◆ Exercise instructions: Output the data that follows exactly, line for line.

◆ Dataset:
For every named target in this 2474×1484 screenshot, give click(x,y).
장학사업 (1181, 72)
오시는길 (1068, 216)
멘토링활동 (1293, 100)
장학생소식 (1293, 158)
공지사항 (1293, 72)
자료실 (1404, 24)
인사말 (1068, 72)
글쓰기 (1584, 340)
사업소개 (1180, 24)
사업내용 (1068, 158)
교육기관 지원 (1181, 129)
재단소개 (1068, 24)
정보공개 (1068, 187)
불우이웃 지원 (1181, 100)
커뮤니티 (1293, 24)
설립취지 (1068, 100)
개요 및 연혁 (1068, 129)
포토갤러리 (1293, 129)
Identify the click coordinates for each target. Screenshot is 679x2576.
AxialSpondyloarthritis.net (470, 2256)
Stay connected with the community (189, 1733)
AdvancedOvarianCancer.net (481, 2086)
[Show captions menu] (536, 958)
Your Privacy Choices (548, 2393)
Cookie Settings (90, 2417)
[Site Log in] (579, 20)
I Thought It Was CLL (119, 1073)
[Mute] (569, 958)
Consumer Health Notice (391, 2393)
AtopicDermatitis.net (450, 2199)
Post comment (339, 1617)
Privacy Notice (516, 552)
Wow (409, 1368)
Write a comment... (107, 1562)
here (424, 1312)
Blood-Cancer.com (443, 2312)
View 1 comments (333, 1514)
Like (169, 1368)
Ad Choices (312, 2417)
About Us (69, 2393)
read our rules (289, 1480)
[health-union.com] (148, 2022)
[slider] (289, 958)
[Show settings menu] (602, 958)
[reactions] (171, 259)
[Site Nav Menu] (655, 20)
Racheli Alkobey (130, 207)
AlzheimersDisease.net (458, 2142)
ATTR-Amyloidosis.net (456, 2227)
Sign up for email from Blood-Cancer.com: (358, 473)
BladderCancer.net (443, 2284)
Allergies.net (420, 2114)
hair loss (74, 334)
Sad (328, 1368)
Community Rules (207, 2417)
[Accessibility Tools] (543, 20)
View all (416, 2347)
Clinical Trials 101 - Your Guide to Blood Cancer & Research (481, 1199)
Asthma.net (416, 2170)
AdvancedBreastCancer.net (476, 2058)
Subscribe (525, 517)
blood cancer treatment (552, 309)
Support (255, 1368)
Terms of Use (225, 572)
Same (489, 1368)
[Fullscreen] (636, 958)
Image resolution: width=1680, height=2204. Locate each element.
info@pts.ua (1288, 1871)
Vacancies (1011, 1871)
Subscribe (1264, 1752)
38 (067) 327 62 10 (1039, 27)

◆ Exercise answer:
For every named target in this 2474×1484 screenshot, give click(x,y).
장학사업 (1181, 72)
오시는길 (1068, 216)
멘토링활동 (1293, 100)
장학생소식 (1293, 158)
공지사항 (1293, 72)
자료실 (1404, 24)
인사말 (1068, 72)
글쓰기 (1584, 340)
사업소개 (1180, 24)
사업내용 (1068, 158)
교육기관 지원 (1181, 129)
재단소개 (1068, 24)
정보공개 (1068, 187)
불우이웃 지원 (1181, 100)
커뮤니티 (1293, 24)
설립취지 (1068, 100)
개요 및 연혁 (1068, 129)
포토갤러리 (1293, 129)
Identify the click coordinates for each target. Screenshot is 679x2576.
AxialSpondyloarthritis.net (470, 2256)
Stay connected with the community (189, 1733)
AdvancedOvarianCancer.net (481, 2086)
[Show captions menu] (536, 958)
Your Privacy Choices (548, 2393)
Cookie Settings (90, 2417)
[Site Log in] (579, 20)
I Thought It Was CLL (119, 1073)
[Mute] (569, 958)
Consumer Health Notice (391, 2393)
AtopicDermatitis.net (450, 2199)
Post comment (339, 1617)
Privacy Notice (516, 552)
Wow (409, 1368)
Write a comment... (107, 1562)
here (424, 1312)
Blood-Cancer.com (443, 2312)
View 1 comments (333, 1514)
Like (169, 1368)
Ad Choices (312, 2417)
About Us (69, 2393)
read our rules (289, 1480)
[health-union.com] (148, 2022)
[slider] (289, 958)
[Show settings menu] (602, 958)
[reactions] (171, 259)
[Site Nav Menu] (655, 20)
Racheli Alkobey (130, 207)
AlzheimersDisease.net (458, 2142)
ATTR-Amyloidosis.net (456, 2227)
Sign up for email from Blood-Cancer.com: (358, 473)
BladderCancer.net (443, 2284)
Allergies.net (420, 2114)
hair loss (74, 334)
Sad (328, 1368)
Community Rules (207, 2417)
[Accessibility Tools] (543, 20)
View all (416, 2347)
Clinical Trials 101 - Your Guide to Blood Cancer & Research (481, 1199)
Asthma.net (416, 2170)
AdvancedBreastCancer.net (476, 2058)
Subscribe (525, 517)
blood cancer treatment (552, 309)
Support (255, 1368)
Terms of Use (225, 572)
Same (489, 1368)
[Fullscreen] (636, 958)
Image resolution: width=1680, height=2204. Locate each element.
info@pts.ua (1288, 1871)
Vacancies (1011, 1871)
Subscribe (1264, 1752)
38 (067) 327 62 10 (1039, 27)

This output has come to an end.